### [EXCERPT]
______
The idea sounds rather disquieting, but actually it wouldn’t be anything else than the acutization of what happens today. In this sense we could say that the future is already now. The only difference would be that, if today the percentage real jobs vs artificial jobs is something like 30% vs 70%, in the future it could lean even more toward the artificial jobs, and become something like 5% vs 95%. Within the small percentage of real jobs that will survive in the future, probably there will only be jobs in which the “human factor” (imagination, creativity, emotions) is an advantage not challenge-able by robotic efficiency.

So as a quick recap, in this first scenario many humans would continue to work also in the future, either to escape from free time or because they would continue to believe that they have to work. This implies that they would continue to adopt the concept of job that exists now (it’s “job” if it’s compensated with money), and implies that they would continue not to realize that by working for money, in a financial system similar to the existing one, they basically play a poker game rigged to their disadvantage.

It’s the scenario I’m less attracted to, because it involves a very unaware future humanity, but it still holds some positive aspects, especially for that minority of people that will decide not to work. In fact, since everybody else will be busy with their jobs, for those who will have more free time there will be more opportunities available, less competition, less traffic, less lines, and so on.

Humans will stop working

The second possibility comes from a more radical transformation of consciousness, and I believe that it’s also the most likely scenario. In fact, I would tend to give for a fact that we will go toward this scenario in the future, if it wasn’t that the question “but then why it didn’t happen already?” makes me cautios. My impression is that a transformation will take place, but much more slowly than some people predict.

In this vision, people will abandon in mass the things that today are considered jobs. Willingly or not, unemployment will come for nearly everyone: some will abandon their jobs consciously and voluntarily, others instead will be pushed into unemployment by the robots, by profound changes in money (maybe from fiat to cryptocurrency), by entrepreneurs that will make energy abundant and accessible, by smaller and more efficient governments.

Those that will be pushed into unemployment, probably, will try more than the others to keep alive a market of fake jobs, that unlikely will disappear completely. The others however will have finally surrendered to the obviousness: in a world that is highly technological and abundant of goods and services, easily produced by the robots and accessible to everyone, the old concept of job doesn’t make sense anymore: its motivation to exist, simply, disappeared.
______
### [ACTIVITIES]
(a) In the essay on the future of work, what split between real and artificial jobs does the writer estimate for today?
(b) From the essay on the future of work, reproduce word for word the part that opens with the words containing "Humans will stop" and closes with "some people predict.".
(c) Pick up the essay on robots and the future of work after its final sentence and keep writing.
______
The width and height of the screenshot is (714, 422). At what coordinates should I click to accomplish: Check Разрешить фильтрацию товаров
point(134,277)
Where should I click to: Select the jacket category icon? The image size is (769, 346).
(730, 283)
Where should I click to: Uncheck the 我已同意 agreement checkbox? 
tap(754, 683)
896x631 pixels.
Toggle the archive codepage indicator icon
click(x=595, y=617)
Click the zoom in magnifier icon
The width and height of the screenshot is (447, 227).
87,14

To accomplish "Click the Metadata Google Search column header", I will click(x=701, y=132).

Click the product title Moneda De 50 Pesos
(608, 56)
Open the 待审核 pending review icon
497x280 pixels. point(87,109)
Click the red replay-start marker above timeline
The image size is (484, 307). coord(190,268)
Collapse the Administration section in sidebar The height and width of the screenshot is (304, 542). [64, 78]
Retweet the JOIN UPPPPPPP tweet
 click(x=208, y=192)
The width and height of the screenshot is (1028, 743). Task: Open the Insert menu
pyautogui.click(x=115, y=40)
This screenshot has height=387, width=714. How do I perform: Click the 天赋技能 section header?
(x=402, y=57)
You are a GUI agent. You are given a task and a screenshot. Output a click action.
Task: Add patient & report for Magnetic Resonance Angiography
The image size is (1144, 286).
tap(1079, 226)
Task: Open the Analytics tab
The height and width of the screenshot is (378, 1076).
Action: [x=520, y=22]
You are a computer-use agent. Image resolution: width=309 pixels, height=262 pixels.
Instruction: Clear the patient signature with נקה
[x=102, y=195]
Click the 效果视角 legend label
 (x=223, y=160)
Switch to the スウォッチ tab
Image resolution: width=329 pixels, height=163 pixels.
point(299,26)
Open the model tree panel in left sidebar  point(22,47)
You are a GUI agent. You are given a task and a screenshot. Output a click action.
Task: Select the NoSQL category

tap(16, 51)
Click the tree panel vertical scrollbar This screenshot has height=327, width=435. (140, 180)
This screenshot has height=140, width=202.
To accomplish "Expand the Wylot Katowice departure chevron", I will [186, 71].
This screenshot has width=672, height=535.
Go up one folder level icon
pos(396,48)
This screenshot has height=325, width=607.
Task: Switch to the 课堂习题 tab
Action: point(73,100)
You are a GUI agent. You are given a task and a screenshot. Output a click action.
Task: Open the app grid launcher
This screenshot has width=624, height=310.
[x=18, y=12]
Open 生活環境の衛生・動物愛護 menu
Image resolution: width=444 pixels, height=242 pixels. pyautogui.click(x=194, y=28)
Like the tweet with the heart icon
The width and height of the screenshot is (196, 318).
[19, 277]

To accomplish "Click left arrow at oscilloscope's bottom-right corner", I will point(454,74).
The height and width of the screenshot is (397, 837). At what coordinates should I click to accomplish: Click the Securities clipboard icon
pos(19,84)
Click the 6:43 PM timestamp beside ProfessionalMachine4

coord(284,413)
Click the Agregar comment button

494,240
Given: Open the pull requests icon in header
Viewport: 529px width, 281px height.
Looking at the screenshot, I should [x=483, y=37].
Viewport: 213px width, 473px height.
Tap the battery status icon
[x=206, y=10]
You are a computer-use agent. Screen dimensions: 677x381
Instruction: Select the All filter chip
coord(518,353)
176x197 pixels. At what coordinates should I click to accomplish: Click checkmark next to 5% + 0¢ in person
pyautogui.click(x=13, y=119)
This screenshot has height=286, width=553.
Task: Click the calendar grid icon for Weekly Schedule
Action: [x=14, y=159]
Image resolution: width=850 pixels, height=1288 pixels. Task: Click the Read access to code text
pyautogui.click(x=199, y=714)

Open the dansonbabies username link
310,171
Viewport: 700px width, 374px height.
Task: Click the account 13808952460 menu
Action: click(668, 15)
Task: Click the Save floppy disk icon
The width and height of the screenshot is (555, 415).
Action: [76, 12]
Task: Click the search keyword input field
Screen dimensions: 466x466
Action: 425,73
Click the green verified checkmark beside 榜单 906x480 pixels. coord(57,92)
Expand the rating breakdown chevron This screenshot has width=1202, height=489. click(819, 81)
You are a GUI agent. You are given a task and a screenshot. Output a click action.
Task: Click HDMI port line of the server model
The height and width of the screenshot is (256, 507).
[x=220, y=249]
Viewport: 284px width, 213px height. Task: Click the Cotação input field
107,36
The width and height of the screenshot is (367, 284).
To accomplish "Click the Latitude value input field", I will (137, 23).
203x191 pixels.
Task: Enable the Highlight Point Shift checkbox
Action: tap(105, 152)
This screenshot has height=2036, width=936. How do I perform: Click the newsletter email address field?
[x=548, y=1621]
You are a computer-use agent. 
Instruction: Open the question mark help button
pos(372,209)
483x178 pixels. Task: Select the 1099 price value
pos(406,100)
______
### [TASK RESPONSES]
(a) About 30% real jobs and 70% artificial jobs.

(b)
Humans will stop working

The second possibility comes from a more radical transformation of consciousness, and I believe that it’s also the most likely scenario. In fact, I would tend to give for a fact that we will go toward this scenario in the future, if it wasn’t that the question “but then why it didn’t happen already?” makes me cautios. My impression is that a transformation will take place, but much more slowly than some people predict.

(c)
So all these people will find themselves in front of the same question that I faced already few years ago, when I quit my job: what do I do during the day? Until today, for many people this question would probably sound as threatening: they would associate it immediately to the question how would I avoid boredom? It’s from here, in fact, that begins the search for distractions, for activities that “keep us busy” (as many existing jobs are, at this point).

But what will happen in the future, if people will look inside this boredom, instead of trying to avoid it with entertainment? In fact, if fake jobs will have lost any credibility as option of partial time-fillers, extending the television fictions and the videogames to the whole time could feel as unsatisfactory for many people. Even traveling in the real world, an activity that many fantasize to do “if it wasn’t for the job”, if done constantly could not dissipate the feeling of a lack of purpose.

What do I do with my time? is a difficult question -even existential– since inevitably it originates other questions in chain: what do I do with my life? and so what is the meaning of life? In front of this last question a huge number of people could land in the future, a lot more than today. And from the great variety of answers that will come, the planet and the society could really be transformed in unpredictable ways.

It’s possible that, after several reflections, many people will reach a conclusion similar to the one that I reached: unless we decide to live life waiting for the manifestation of some “divinity” or “superior authority” to reveal to us a universal meaning of life, valid for the whole humanity (something that maybe, probably, will never happen) it makes sense that we assign it by ourselves, individually, a meaning to our life. The meaning we choose is exactly the meaning of life, the “right” one.

This choice will be crucial to decide if even in the future we humans will continue to do something during the day, rather than becoming an almost completely inactive species, fed by robots. Those who will take the time to decide how to use their life, will have the motivation to act.

But at this point, these actions will be part of a totally new concept of labor, profoundly different from the previous, just because the motivation that generates it will be profoundly different. The motivation will not be anymore obtaining the “old” goods and services, at this point redundant and not really interesting, but it will be an impulse coming mostly from the inside, and not anymore from the outside.

To such a substantial change in the motivation that will generate labor, probably a substantial change in the fields toward which labor will be addressed will follow. Hard to imagine, in fact, that in a scenario where labor will be highly optional and humans will decide to work following a process of introspection, the efforts will be employed to produce souvenirs or irrelevant education. Possibly those that will get a strong momentum will be new fields like genetic experimentation, space exploration, and in particular the research on how the mind works.

So, the one I’m describing here is a scenario in which humans would stop working -but for what is the old concept of work-. However many of them could stay active by adopting a new philosophy, and according to it they could more often start to feel to want to “work”.

My journey

I’ve been lucky enough to reach the question what do I do with my time? well prepared. Unemployment is something that I searched for and that I wanted strongly. The reason for my determination came in fact from having taken the time to decide what was the meaning of life, for what I wanted to use mine.

The answer that I found, that went through refinement with time anyway and that is still being refined, is that the meaning of life is love: the love that we give and the love that we receive. Secondly, the meaning of life consists also in exploring and understading better the universe, enjoying the beautiful things that exist, and producing new beautiful things.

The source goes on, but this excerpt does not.